Look, there’s a very simple way to stop this virus from coming to America more than it already has, and that is to stop commercial air travel from the Chinese mainland to the United States. It’s exactly what I’ve urged the Trump administration to do today, with of course, caveats to make sure that American citizens and their family members can be evacuated and appropriately monitored.

But that’s the simple solution to this, not Medicare-for-All, and the Green New Deal to address what as you say, could be a global pandemic.

This is one instance in which Benjamin Franklin’s maxim truly is correct, an ounce of prevention is worth a pound of cure.

CARLSON: Okay, so as we started this show tonight, apparently some American carriers have canceled flights between Mainland China and the United States. The administration has not, that we know of, weighed in on this yet.

This disease, this virus is spreading at exactly the same moment when a Chinese spy ring has been uncovered, as you know, at Harvard, and in the Boston area.
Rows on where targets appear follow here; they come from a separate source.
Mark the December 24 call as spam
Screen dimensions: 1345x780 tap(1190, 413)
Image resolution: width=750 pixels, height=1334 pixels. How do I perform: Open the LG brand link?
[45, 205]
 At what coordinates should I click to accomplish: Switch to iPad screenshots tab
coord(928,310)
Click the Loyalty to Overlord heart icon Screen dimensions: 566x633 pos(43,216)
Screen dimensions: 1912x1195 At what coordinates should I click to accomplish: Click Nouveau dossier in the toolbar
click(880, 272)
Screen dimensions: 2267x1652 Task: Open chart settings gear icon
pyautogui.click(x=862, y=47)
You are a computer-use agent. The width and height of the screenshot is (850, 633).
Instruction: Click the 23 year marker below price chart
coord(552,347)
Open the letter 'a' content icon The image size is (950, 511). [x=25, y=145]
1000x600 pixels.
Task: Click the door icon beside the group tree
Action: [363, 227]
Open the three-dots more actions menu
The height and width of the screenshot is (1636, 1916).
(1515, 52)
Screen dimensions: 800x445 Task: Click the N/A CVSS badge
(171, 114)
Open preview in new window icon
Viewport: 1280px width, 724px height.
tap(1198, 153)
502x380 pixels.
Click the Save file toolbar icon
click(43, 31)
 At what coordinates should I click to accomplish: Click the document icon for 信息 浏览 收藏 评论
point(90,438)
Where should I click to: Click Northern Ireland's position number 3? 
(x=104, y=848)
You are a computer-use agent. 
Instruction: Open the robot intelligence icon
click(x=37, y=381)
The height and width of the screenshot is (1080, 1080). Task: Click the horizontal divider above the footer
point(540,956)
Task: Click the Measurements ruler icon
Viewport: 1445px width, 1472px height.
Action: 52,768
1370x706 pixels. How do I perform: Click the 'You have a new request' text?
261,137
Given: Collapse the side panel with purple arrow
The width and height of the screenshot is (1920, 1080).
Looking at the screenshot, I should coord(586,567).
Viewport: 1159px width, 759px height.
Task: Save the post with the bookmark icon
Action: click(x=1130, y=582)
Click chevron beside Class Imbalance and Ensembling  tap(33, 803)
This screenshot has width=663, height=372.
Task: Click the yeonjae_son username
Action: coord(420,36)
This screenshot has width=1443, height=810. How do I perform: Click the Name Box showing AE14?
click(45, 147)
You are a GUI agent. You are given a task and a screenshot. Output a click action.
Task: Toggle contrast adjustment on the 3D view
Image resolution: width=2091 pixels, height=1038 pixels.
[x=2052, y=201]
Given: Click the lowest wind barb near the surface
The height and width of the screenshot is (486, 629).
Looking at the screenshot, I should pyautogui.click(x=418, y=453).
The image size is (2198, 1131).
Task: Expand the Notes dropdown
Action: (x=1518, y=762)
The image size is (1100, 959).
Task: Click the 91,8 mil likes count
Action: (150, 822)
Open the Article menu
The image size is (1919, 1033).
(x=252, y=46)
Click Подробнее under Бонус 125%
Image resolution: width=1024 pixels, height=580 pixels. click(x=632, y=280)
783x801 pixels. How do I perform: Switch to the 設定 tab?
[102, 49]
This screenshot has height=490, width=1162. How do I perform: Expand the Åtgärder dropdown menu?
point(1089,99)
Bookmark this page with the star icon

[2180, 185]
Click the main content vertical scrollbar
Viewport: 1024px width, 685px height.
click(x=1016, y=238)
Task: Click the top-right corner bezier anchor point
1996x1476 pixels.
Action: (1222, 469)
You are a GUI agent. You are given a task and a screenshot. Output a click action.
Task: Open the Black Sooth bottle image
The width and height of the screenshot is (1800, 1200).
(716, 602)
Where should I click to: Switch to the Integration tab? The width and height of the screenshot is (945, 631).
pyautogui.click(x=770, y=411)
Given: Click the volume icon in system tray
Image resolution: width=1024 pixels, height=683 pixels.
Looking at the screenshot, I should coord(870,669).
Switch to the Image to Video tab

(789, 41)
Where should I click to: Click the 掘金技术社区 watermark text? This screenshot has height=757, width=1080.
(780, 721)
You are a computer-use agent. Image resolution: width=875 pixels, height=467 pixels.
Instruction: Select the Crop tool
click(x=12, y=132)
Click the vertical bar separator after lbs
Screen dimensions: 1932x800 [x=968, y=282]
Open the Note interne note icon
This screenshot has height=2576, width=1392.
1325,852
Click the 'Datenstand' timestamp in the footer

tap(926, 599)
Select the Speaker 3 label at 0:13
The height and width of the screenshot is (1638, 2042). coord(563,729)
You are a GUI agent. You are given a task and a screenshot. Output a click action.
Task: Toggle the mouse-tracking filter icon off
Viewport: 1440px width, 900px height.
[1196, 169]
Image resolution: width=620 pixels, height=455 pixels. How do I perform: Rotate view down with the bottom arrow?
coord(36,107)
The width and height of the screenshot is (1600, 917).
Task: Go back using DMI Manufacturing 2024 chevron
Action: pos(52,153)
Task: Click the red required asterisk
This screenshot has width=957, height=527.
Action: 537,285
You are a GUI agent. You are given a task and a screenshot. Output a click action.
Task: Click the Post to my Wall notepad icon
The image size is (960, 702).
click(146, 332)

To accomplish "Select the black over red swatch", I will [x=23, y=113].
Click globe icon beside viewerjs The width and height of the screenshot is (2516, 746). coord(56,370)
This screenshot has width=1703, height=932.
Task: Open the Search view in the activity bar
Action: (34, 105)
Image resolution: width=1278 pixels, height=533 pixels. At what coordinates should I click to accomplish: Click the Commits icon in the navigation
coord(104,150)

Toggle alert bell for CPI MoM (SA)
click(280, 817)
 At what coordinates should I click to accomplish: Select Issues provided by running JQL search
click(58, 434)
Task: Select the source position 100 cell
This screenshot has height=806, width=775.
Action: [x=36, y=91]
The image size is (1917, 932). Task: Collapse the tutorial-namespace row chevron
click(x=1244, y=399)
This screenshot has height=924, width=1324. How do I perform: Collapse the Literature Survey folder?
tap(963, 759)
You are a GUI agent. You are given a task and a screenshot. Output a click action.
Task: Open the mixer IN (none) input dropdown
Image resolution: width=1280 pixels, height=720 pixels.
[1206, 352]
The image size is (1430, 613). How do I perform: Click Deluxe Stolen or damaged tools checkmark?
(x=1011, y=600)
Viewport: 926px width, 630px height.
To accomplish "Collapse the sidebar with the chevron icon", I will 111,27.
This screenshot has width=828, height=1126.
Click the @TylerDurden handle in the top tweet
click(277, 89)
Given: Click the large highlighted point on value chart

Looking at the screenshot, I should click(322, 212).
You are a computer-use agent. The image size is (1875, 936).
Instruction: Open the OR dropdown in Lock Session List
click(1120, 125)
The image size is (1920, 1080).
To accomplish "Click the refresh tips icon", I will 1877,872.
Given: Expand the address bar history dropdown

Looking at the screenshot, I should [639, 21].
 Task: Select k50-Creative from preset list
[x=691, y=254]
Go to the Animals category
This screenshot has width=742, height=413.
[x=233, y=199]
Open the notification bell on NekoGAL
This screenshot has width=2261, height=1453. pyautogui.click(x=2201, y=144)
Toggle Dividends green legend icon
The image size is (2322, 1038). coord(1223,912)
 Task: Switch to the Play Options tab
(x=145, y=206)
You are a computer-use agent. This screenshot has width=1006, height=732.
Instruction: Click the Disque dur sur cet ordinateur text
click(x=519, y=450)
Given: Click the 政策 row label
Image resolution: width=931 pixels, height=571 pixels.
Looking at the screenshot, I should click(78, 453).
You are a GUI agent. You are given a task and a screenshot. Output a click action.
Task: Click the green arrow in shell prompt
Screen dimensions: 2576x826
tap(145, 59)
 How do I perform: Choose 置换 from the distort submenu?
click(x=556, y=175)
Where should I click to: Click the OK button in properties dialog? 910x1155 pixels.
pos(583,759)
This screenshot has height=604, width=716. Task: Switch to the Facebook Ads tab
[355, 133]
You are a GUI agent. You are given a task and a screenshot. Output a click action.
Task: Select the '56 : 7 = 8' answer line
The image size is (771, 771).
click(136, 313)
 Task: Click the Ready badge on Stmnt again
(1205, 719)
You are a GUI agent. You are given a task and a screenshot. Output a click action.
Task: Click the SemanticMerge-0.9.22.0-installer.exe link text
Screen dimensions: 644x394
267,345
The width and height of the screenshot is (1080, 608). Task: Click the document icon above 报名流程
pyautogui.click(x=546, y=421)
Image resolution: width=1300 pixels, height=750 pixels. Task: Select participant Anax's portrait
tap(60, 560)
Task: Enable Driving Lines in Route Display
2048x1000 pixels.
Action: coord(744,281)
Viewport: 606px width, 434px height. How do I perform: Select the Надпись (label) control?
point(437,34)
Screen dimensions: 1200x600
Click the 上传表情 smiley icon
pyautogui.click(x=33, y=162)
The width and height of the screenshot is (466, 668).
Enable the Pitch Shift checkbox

There’s just a lot going on here. It is very hard to see what would be the argument against taking these precautionary steps, particularly considering Hong Kong, a Chinese satellite has closed the border, like what is going on here?

COTTON: Sure. So Tucker, the Chinese government has a history of dishonesty and incompetence, not only in general, but specifically related to infectious diseases.

Look at what happened with SARS in 2003. China is not acting right now like a government that has control of this outbreak. As you mentioned, Hong Kong has slashed travel from the Mainland. China currently has more than 50 million of its own people in quarantine. That is more than the population of our West Coast combined.

And China has canceled school indefinitely. No matter what they say, China’s history and more importantly, their actions in the last few days tell us that this is a severe outbreak that they do not have close to getting under control yet.

CARLSON: Why am I watching impeachment coverage all day? I mean, you’re in the United States Senate, not your fault of course, but you’re in the Senate. So you’re following this actual story. You’re watching this garbage in Washington. Why are people focused on one and not the other?

COTTON: Tucker, that’s right. Anytime I come out of the impeachment trial for our brief breaks, it seems like there’s been reports of another thousand people who have contracted this virus and a few more that have been killed, and when we wake up in the morning in America, I assure you, those numbers will go up again.

I suspect that months from now, or perhaps even years from now, when people look back at this time, coronavirus will be considered the bigger story than impeachment. I hope that’s wrong. I hope we can get this epidemic under control before it reaches our shores in wide in far reaching numbers.

But again, we should apply an ounce of prevention here, as opposed to a pound of cure after the fact.

CARLSON: That’s exactly right. And I’m totally opposed to alarmism. There’s already too much of it, but we should identify the real risks and focus on them, and this is a real risk.

So I appreciate your calling attention to it. Senator, thank you.